(Records from a collection)

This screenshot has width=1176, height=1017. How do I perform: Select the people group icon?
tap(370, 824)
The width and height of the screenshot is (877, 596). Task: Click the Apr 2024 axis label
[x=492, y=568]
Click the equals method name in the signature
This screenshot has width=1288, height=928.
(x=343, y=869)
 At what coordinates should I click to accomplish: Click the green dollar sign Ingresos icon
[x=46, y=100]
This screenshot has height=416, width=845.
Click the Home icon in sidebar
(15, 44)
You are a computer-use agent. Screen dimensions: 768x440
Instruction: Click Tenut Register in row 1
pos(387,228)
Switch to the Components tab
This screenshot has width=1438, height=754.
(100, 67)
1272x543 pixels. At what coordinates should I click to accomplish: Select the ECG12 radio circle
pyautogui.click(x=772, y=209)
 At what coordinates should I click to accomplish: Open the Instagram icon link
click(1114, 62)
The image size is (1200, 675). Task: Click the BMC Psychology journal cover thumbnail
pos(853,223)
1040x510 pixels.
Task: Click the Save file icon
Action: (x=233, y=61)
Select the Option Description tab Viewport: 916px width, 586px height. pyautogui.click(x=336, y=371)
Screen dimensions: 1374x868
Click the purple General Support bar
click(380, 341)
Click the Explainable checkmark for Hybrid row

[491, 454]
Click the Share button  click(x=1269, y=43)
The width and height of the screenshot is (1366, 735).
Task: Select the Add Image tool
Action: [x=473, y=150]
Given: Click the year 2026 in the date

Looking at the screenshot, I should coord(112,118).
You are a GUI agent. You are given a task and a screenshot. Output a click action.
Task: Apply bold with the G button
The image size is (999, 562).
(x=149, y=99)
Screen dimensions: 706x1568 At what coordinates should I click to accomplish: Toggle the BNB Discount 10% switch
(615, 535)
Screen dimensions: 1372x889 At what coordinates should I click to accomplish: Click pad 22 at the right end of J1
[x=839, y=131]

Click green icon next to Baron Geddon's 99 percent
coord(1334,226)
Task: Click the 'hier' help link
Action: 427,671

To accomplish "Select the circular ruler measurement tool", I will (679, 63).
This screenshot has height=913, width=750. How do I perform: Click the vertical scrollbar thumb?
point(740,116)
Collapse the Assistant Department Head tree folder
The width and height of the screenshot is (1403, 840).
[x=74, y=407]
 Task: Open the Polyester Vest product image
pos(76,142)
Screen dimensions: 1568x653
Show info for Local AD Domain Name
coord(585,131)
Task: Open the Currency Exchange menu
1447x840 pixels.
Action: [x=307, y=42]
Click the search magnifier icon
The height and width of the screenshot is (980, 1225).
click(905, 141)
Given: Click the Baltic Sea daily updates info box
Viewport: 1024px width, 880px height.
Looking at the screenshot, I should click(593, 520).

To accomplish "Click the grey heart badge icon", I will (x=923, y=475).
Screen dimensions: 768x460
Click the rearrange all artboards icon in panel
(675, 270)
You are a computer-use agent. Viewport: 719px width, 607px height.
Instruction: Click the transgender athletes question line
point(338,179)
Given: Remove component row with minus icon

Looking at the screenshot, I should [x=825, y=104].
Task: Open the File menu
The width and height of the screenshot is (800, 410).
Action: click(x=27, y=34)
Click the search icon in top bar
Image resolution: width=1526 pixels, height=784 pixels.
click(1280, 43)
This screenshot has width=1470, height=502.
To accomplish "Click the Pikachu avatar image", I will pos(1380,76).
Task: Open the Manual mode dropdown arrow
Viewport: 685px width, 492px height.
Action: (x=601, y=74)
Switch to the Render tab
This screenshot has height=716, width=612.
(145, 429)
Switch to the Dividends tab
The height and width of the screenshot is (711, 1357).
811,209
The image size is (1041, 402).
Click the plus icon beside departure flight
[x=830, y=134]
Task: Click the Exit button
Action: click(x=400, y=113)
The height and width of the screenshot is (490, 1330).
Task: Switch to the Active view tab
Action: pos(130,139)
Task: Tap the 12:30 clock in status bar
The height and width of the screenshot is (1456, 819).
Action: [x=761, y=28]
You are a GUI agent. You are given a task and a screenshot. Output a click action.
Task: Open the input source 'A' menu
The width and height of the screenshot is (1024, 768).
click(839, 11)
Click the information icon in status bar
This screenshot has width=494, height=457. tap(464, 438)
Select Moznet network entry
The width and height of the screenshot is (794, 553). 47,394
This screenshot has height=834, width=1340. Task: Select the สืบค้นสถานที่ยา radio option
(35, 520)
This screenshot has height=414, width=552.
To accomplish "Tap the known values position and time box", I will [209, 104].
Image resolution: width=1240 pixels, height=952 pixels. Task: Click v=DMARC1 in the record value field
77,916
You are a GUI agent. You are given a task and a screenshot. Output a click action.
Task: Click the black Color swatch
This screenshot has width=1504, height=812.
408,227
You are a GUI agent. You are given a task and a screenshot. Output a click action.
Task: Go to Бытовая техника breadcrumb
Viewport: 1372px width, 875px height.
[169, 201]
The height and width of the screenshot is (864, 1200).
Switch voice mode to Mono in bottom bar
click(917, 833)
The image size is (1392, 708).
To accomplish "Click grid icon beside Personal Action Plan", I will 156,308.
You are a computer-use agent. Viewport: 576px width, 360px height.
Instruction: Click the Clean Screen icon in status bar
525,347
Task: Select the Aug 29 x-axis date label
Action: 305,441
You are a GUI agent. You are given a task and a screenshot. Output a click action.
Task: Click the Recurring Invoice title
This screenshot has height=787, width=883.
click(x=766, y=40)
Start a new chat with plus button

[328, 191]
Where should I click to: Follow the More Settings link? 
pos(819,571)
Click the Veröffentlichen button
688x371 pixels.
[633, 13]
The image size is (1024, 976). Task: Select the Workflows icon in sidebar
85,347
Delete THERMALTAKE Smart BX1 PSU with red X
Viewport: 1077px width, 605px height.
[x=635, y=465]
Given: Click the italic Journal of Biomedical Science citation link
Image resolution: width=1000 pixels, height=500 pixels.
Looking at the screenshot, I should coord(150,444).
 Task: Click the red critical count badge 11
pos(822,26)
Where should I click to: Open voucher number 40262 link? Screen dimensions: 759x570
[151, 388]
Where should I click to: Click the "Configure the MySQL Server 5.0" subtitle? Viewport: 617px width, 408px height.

■ REQUIREMENT ■
Wherever "menu" appears in a line of the entries, copy that line.

■ REPLY TO THE TASK ■
Task: Open the Currency Exchange menu
Task: Open the File menu
Task: Open the input source 'A' menu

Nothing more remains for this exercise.